2. What does it tell me?

Well it tells us how likely things are?
How likely is a man to be between 6 foot and 6’3
How likely is it that the next 28 year old you come across is still a virgin.

That’s if you knew what the true numbers to plug into that formula where.
(you would also need to “standardise your distribution” this goes beyond the scope of this note).


3. What does it tell me about my poker game?

People are simply saying that if you play a hundred hands and your true earn rate is 2bb/100 you wont earn exactly 2 every hundred hands. It will be all sorts of numbers. But the average will be 2 per hundred.

The variance (or standard deviation) just describes how wide spread the numbers that come together to make that average are gonna be.

For a rock the will be mostly quite close to the earn rate
For a maniac they will be all over the place.



4. What the funking hell is a standard deviation?



The mean is easy to explain … it is the average number of what we are observing.
Its where the graph peaks.
In poker we are interested in the earn rate per 100 hands. So this number is your BB/100.

The variance describes how fat or thin that graph is.
The bigger it is the fatter it is.
The smaller it the thinner it is.

If you were looking at the height of all men the graph would be quite fat.
Lots of different heights out there from dwarfs to giants.
We got em all in there.

If you were looking at the height of basketball players the graph would be much thinner.
(and the peak to the right)

The 2 can be taken off (by square rooting it) and it is called the standard deviation.

5. What does it tell me about my poker game?

Not much
The lower the number the better … apparently.

http://www.pokertracker.com/forum/viewt ... +deviation

some one with a VPIP of 12% and a PFR of 2% (ie a rock) will probably have a lower earn rate than some one with a VPIP of 20% and a PFR of 8%.

But the rock will also have a lower variance (and standard deviation).
Thinner graph.

Compare yours with others
The lower the better!!

6.What is a confidence interval?


Remember these questions?

How likely is a man to be between 6 foot and 6’3
How likely is it that the next 28 year old you come across is still a virgin.

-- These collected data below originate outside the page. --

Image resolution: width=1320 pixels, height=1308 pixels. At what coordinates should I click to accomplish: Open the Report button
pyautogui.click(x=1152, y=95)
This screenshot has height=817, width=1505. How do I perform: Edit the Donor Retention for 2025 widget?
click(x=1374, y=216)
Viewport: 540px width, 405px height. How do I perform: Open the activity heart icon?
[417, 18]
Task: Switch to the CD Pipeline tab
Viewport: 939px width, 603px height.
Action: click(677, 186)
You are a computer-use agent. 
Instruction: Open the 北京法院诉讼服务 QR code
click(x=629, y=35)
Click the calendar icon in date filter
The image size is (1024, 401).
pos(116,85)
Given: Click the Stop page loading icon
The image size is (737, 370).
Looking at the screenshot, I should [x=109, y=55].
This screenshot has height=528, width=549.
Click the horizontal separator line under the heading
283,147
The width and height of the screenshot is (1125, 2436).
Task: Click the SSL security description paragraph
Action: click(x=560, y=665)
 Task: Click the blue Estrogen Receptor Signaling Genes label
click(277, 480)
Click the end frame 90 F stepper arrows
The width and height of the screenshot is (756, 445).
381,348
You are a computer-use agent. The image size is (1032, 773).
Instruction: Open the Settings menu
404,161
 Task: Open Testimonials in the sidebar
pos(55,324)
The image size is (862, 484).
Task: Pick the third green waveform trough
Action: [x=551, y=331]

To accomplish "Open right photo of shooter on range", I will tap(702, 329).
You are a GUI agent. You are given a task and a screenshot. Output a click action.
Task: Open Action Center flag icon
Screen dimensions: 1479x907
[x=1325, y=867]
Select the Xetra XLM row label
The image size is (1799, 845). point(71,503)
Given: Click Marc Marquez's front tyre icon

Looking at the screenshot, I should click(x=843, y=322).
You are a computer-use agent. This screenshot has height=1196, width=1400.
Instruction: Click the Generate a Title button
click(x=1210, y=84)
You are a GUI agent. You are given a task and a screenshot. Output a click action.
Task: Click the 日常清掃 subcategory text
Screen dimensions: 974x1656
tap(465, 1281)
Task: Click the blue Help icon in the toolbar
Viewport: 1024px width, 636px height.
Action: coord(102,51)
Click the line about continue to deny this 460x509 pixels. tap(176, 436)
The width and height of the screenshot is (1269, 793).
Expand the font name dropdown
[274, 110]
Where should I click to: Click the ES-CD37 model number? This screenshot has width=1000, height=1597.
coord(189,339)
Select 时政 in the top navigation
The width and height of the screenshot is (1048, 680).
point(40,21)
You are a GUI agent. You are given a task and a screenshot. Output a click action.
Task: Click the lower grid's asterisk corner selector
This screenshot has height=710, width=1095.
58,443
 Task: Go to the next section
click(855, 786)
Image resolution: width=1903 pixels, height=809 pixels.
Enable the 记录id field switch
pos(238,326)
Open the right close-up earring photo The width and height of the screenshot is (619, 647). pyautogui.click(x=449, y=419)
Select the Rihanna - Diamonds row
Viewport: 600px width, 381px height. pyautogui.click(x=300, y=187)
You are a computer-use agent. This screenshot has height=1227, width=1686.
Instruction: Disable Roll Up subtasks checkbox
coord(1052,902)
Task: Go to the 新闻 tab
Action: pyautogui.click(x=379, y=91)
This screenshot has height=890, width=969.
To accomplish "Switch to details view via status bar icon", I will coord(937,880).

Well that how we use continuous distributions.
So you could use it to ask the question what is the probability that I will earn more than 5bb in the next 100 hands
Or between 0 and 10 bb
Or less than zero (ie a loosing streak)

And so on
A confidence interval is the other way round

So…it says 99% of the time my earn for the next 100 hands is gonna be what?
And the answer is between X and Y

PT works out earn rate and standard deviation and Bug’s post tells you how to turn that into a confidence interval.

You don’t need to remember all the crap behind it everytime you use these numbers…
Just think about the question that the number are answering.
That’s what I do anyway…


7.What does it tell me about my poker game?

Knowledge is power.


8.afterthoughts

I am not convinced that poker earn rate is normally distributed.
I can not find much text about poker that doesn’t start of implicitly assuming a normal distribution.

I think that playing styles and the nature of the game means that there is a third statistic to be considered.

Skewness

Image
Last edited by PauliF on Feb 02 2005, edited 6 times in total.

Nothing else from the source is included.